Following the weekend box-office success of the Clint Eastwood film <em>Sniper</em>, Michael Moore tweeted that when he was growing up, his father, a WWII Vet, told him that snipers were “cowards” and “they would shoot you in the back if they had to.” Moore stated that this was because a sniper in WWII had killed his uncle. While he didn’t mention the film by name, the media absurdly connected the statement to the movie.
The point here is that snipers are trained to shoot people in order to kill them, in the front or the back or the middle, provided they get the job done. At least snipers trained as soldiers, that is. The soldier featured in the film is U.S. Navy SEAL Chris Kyle, who is portrayed saving his own men, and avenging attacks on Americans. Kyle was later fatally shot in America, by another veteran with PTSD; the very disorder that the film alludes to Kyle having overcome.
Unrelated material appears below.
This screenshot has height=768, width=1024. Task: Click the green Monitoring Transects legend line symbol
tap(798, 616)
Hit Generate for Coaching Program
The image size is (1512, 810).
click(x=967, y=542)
Moore, in his tweet, used the example of Martin Luther King, Jr. to illustrate his point about snipers not being heroes. He was hopeful that the American public wasn’t viewing them as such, especially at the time of year when we honor and remember Dr. King.
I’m not quite sure that the film shows Kyle as a hero.Rather, it focuses on the point that soldier snipers are human beings. Indeed, there was even some anti-war sentiment in the film.
The sniper who killed Dr. King, and the one who shot JFK, were former Marines. Cowards? Of course. Sociopaths with guns. The man who assassinated John Lennon wasn’t a sniper, he just aimed at close range and landed four of the five bullets into Lennon’s back.
We human beings form opinions and proceed to justify them based upon what is important to us. Moore was taught that snipers were cowards because of his uncle’s death. Oswald and James Earl Ray reinforce that belief. Obviously many regard Chris Kyle as a hero. The difference is which side of the fence you are on when the sniping starts.